This directory contains scripts in the R language that provide a crosswalk between the Federal Assistance Award Data System (FAADS) that contains federal grants information, and the National Center for Charitable Statistics (NCCS) Core Data files, which provide IRS financial data on nonprofits.

The FAADS uses the DUNS Number as the organizational ID field, and NCCS uses the EIN as the unique ID. The federal government currently provides no crosswalk between these ID systems, so the datafiles are impossible to merge in a traditional fashion.
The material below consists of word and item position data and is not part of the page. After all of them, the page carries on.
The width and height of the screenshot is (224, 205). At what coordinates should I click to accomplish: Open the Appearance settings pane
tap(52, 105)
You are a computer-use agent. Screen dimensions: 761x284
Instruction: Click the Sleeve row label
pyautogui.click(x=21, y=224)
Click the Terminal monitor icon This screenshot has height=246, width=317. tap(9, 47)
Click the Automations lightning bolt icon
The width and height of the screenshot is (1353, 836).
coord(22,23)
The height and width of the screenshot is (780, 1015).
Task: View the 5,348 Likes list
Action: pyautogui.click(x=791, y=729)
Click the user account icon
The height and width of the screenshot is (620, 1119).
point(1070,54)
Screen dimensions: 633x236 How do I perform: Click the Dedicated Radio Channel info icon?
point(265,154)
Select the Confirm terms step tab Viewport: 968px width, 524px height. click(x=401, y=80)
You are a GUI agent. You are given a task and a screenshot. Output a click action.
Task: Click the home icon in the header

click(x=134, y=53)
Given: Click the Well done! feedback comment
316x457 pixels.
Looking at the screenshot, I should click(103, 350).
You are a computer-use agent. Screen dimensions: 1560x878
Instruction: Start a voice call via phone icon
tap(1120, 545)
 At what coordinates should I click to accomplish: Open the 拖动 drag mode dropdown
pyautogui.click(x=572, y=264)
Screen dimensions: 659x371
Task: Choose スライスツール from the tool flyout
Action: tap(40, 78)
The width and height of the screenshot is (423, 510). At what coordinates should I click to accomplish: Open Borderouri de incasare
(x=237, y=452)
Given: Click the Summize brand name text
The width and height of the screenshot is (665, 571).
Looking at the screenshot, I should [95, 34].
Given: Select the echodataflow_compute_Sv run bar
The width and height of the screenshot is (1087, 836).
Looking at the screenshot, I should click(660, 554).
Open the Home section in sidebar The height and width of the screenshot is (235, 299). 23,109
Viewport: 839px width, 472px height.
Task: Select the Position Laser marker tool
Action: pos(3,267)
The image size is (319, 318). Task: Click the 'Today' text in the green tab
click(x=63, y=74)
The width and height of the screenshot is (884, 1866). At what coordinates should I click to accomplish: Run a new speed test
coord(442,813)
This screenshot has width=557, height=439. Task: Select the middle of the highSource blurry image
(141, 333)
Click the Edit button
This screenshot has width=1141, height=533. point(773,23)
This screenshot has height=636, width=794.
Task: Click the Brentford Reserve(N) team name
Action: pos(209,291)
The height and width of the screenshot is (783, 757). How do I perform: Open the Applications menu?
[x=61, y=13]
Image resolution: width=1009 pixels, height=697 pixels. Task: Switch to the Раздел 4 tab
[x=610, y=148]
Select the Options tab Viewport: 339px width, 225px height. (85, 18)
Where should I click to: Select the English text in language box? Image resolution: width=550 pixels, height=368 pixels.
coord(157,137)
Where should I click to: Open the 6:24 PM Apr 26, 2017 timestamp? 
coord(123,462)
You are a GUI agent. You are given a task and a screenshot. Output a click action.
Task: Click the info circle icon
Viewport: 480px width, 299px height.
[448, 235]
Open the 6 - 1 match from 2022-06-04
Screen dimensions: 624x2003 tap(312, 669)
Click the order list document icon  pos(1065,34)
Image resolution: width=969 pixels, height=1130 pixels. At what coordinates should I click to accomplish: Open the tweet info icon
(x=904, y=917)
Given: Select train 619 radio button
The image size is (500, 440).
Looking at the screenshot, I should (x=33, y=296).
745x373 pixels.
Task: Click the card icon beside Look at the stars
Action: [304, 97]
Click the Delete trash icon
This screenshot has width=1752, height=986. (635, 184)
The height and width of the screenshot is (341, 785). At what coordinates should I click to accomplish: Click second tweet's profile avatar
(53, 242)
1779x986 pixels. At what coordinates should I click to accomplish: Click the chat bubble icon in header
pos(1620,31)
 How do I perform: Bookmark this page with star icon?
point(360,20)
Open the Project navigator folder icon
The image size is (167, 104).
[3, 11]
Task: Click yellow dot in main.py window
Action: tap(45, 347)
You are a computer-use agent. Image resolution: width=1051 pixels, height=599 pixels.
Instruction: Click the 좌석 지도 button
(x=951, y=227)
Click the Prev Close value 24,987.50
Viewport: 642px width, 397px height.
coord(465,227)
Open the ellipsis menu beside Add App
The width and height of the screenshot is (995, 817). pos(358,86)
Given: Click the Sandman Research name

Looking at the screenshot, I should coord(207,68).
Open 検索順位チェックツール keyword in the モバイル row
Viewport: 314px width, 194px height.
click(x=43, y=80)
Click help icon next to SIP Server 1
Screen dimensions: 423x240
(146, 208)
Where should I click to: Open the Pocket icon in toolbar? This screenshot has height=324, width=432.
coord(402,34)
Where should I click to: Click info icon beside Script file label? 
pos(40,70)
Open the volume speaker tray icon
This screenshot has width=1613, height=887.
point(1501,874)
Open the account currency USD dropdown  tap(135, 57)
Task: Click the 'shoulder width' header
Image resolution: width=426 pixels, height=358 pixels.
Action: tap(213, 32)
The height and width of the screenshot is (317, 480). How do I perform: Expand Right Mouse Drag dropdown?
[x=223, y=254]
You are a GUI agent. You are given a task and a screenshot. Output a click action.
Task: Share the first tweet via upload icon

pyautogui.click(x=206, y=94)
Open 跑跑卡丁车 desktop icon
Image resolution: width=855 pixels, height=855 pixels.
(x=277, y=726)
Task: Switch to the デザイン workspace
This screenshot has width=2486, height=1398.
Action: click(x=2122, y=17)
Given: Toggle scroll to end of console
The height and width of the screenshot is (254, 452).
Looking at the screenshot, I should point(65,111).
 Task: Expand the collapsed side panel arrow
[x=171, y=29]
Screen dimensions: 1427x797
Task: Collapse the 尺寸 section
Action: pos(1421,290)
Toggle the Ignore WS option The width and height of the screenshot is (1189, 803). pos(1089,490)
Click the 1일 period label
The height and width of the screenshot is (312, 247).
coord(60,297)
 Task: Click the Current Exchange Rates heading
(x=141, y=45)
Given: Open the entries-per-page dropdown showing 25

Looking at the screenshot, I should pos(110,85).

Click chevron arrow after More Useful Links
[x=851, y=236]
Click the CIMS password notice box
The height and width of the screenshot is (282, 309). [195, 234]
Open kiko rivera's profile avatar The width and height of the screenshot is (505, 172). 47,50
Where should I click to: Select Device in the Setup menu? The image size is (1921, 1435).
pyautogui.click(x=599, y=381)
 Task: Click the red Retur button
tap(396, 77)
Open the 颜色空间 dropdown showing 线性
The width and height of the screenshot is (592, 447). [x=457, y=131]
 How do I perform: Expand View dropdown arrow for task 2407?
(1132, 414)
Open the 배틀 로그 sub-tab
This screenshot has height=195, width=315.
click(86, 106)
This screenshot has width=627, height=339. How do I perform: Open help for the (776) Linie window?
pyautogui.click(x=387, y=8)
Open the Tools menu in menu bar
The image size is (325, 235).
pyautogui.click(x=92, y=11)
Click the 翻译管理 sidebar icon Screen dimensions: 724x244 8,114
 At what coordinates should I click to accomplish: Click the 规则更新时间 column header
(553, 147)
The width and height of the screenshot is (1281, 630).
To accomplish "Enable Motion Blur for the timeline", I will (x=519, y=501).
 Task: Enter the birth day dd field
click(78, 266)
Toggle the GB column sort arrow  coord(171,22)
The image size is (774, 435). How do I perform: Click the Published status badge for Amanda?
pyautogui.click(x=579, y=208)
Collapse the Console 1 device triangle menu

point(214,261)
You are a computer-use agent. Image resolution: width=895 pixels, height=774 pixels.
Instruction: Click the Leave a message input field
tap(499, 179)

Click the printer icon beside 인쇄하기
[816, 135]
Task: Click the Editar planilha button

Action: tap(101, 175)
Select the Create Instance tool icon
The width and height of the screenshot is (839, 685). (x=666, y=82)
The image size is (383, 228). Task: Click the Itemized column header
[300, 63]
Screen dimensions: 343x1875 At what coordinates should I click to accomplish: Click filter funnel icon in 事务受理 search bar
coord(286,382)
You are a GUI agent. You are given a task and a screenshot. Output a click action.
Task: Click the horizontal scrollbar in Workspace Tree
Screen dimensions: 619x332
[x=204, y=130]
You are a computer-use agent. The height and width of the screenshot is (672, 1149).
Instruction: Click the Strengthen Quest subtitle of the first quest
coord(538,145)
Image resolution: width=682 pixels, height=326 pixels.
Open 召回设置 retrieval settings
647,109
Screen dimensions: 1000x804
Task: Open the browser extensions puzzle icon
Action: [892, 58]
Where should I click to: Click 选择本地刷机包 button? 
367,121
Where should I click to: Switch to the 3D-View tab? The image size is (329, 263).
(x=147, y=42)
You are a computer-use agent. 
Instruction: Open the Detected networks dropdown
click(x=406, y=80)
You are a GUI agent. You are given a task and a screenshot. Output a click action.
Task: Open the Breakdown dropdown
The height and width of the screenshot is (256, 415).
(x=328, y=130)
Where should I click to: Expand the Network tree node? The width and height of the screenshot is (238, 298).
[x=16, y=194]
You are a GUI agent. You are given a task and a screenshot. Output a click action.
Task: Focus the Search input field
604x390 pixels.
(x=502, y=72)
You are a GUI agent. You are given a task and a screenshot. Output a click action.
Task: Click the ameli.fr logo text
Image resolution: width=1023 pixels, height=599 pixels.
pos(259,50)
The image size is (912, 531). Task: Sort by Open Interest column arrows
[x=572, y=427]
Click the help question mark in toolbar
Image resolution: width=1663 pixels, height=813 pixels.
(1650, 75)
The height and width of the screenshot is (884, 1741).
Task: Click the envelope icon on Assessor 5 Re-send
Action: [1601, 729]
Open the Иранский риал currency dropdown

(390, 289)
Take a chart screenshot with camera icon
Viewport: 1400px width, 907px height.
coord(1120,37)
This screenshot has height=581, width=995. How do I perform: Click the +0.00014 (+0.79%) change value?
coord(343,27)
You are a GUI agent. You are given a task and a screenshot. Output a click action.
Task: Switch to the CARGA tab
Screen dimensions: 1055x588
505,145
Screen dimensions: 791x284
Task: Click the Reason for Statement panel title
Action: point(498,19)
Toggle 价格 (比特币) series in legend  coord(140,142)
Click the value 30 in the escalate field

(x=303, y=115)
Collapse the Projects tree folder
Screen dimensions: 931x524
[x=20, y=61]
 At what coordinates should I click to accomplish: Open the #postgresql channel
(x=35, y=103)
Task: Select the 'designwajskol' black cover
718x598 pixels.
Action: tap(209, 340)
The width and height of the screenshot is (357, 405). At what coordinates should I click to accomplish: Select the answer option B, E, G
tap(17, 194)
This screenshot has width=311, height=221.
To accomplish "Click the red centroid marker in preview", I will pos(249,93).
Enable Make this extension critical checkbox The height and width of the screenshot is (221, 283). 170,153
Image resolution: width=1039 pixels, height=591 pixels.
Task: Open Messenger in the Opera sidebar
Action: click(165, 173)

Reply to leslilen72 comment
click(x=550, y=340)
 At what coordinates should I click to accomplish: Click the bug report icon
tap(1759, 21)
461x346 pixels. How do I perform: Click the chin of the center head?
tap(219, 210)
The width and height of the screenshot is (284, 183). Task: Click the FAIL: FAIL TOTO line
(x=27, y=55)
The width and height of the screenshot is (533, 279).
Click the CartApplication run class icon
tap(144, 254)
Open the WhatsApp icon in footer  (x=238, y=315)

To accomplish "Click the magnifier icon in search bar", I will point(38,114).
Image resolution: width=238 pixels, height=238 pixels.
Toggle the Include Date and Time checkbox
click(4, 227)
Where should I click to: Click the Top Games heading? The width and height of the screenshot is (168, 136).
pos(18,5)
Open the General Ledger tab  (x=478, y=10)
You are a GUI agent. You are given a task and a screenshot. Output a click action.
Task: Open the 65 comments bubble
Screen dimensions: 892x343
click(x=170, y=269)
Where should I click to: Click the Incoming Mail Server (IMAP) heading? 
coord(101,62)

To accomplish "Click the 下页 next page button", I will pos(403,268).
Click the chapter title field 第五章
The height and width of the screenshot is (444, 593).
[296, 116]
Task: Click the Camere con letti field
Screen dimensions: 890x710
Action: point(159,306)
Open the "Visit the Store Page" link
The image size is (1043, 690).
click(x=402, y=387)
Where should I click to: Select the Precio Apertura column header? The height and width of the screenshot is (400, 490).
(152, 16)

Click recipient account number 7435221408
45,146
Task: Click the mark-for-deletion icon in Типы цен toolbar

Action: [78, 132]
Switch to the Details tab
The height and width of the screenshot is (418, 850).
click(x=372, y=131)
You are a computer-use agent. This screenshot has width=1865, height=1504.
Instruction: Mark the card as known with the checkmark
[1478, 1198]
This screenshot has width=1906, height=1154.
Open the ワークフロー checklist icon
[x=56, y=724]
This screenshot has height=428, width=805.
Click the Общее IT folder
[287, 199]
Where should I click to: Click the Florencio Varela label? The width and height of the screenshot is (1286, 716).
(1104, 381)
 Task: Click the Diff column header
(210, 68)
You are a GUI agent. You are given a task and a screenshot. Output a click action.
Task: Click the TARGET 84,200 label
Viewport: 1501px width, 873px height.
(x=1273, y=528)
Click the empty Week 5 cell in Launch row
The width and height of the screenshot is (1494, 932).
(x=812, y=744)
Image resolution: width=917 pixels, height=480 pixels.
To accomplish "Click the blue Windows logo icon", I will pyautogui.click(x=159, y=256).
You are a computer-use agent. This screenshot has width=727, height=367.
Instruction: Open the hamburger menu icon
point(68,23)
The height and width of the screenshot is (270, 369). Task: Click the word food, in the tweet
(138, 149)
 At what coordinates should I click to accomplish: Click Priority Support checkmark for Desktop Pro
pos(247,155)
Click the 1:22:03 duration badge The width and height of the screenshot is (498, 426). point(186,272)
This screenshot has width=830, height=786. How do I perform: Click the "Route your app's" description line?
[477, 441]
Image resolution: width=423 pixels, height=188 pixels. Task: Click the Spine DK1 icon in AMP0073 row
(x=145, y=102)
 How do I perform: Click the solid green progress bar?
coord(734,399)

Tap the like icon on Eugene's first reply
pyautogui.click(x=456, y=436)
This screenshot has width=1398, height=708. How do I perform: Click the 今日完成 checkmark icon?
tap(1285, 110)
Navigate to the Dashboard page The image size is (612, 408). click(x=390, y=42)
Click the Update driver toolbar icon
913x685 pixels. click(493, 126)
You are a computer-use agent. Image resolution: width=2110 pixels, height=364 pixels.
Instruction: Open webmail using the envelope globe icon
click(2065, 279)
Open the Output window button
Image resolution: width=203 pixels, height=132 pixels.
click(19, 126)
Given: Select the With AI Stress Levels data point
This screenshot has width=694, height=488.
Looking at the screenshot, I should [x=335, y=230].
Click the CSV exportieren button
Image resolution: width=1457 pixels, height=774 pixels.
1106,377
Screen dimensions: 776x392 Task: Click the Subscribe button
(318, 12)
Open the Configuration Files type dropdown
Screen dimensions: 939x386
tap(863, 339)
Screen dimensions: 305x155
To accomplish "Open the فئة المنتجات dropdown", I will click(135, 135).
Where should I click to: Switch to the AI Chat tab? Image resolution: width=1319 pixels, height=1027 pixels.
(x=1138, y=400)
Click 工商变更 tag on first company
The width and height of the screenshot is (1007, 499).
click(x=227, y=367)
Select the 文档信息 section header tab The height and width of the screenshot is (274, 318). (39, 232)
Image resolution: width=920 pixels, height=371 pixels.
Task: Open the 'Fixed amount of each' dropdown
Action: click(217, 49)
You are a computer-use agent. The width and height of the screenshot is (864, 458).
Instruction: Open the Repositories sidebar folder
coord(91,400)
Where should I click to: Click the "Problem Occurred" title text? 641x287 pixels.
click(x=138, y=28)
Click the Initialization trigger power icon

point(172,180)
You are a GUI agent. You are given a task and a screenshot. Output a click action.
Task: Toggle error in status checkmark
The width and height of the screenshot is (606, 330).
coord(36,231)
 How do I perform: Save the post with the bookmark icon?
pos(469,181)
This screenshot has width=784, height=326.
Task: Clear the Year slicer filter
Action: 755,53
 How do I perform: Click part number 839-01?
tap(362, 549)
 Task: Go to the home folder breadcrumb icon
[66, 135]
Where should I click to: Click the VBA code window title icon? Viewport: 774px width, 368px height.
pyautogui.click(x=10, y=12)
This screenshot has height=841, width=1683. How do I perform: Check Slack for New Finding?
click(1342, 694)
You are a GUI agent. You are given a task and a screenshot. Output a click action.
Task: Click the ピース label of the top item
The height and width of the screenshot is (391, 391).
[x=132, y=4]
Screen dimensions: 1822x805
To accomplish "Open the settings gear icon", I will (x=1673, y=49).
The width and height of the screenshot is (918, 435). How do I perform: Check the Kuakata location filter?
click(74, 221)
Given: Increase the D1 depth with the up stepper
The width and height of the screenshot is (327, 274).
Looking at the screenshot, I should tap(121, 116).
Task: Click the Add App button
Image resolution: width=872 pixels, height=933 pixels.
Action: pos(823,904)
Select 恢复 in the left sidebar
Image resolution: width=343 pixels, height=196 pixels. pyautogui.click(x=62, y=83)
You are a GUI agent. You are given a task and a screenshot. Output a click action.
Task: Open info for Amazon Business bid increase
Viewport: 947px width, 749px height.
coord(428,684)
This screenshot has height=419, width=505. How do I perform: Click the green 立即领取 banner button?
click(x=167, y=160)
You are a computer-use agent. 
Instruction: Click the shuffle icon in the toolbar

We present a method of fuzzy matching in order to create a bridge between the two data sources using the name and location of nonprofits. The methodology is described here:

Lecy, Jesse D. and Thornton, Jeremy P., What Big Data Can Tell Us About Government Awards to the Nonprofit Sector: Using the FAADS (November 25, 2013). [Available at SSRN](http://ssrn.com/abstract=2359490 or http://dx.doi.org/10.2139/ssrn.2359490)

The FAADS data can be optained through the usaspending.gov website:

https://www.usaspending.gov/DownloadCenter/Pages/dataarchives.aspx

NCCS data is available through the Urban Institute (but unfortunately is not free):

http://nccs.urban.org/database/overview.cfm

The code to replicate the methodology described in the paper cited above is available in this repository.

Matching Strategy

The goal of the program is to match nonprofits in the 2012 FAADS grants database to nonprofits in the 2012 NCCS Business Master Files.

To create the cross-walk of EIN to DUNS numbers we deploy a two-tiered strategy. We apply a fuzzy matching algorithm to the nonprofit name fields in the two datasets. This algorithm returns a list of candidates that fall within a range of matches based upon the match distance using the generalized Levenshtein edit distance (the minimal possibly weighted number of insertions, deletions and substitutions needed to transform one string into another).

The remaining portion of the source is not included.